» The problem
Copy exactly the lines that run from the line containing "This screenshot has height=806, width=894." to the end of the material below, both ends included.

» Data to use
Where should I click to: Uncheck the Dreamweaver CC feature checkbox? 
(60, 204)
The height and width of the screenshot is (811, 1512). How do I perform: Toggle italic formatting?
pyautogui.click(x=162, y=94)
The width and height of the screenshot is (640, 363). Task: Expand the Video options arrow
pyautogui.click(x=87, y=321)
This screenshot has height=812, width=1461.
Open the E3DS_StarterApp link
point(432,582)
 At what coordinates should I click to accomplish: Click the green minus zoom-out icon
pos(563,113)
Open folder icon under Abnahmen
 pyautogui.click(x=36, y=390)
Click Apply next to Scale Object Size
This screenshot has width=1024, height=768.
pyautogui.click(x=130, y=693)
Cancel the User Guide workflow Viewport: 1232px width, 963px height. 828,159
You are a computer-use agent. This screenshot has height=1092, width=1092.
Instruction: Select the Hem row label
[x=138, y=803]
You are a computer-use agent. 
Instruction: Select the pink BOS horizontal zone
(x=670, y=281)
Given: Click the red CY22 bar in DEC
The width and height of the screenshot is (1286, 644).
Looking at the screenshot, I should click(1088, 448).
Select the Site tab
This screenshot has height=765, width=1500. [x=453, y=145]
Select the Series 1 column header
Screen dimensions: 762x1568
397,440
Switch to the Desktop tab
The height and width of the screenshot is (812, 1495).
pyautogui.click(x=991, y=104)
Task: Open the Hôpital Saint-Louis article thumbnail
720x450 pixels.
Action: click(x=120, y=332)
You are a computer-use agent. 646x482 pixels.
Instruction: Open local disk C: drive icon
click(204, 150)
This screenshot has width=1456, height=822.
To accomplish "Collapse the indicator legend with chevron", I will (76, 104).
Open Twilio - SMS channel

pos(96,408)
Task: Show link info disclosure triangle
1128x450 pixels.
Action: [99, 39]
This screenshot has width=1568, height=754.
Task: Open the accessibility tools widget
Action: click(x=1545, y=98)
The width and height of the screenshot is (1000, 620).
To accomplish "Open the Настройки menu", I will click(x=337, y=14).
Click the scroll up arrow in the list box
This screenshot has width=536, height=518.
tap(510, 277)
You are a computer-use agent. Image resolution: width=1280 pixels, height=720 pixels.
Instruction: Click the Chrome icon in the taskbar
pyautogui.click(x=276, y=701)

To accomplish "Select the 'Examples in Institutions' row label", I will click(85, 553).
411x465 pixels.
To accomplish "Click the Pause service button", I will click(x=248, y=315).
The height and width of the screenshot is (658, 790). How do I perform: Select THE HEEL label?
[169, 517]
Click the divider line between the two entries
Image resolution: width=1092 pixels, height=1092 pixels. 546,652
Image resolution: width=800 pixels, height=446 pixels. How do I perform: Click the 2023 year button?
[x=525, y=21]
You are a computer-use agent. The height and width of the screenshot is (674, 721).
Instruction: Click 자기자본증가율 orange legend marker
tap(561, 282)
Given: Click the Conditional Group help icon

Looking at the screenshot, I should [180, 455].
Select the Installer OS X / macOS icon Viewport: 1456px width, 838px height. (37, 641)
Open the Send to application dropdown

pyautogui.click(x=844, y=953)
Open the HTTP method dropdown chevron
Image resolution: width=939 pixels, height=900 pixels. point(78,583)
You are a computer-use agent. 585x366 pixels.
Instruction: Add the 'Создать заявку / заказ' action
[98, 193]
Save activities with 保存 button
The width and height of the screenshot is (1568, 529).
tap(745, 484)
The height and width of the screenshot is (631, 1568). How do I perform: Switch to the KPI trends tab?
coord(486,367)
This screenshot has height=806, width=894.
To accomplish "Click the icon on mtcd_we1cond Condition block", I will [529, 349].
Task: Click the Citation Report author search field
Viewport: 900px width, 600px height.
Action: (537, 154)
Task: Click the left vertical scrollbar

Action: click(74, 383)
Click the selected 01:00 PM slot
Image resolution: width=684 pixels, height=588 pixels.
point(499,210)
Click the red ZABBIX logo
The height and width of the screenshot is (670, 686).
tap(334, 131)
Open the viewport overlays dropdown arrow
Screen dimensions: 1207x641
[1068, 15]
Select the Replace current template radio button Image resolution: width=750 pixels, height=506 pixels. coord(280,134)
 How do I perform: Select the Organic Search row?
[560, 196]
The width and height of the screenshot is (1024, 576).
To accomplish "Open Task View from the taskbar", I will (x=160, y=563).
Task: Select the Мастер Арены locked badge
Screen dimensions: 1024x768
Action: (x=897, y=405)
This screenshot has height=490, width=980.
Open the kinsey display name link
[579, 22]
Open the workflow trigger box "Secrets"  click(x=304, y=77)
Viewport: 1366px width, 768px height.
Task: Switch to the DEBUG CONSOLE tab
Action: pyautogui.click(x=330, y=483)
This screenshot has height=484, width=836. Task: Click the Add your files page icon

» Result
This screenshot has height=806, width=894.
To accomplish "Click the icon on mtcd_we1cond Condition block", I will [529, 349].
Task: Click the Citation Report author search field
Viewport: 900px width, 600px height.
Action: (537, 154)
Task: Click the left vertical scrollbar

Action: click(74, 383)
Click the selected 01:00 PM slot
Image resolution: width=684 pixels, height=588 pixels.
point(499,210)
Click the red ZABBIX logo
The height and width of the screenshot is (670, 686).
tap(334, 131)
Open the viewport overlays dropdown arrow
Screen dimensions: 1207x641
[1068, 15]
Select the Replace current template radio button Image resolution: width=750 pixels, height=506 pixels. coord(280,134)
 How do I perform: Select the Organic Search row?
[560, 196]
The width and height of the screenshot is (1024, 576).
To accomplish "Open Task View from the taskbar", I will (x=160, y=563).
Task: Select the Мастер Арены locked badge
Screen dimensions: 1024x768
Action: (x=897, y=405)
This screenshot has height=490, width=980.
Open the kinsey display name link
[579, 22]
Open the workflow trigger box "Secrets"  click(x=304, y=77)
Viewport: 1366px width, 768px height.
Task: Switch to the DEBUG CONSOLE tab
Action: pyautogui.click(x=330, y=483)
This screenshot has height=484, width=836. Task: Click the Add your files page icon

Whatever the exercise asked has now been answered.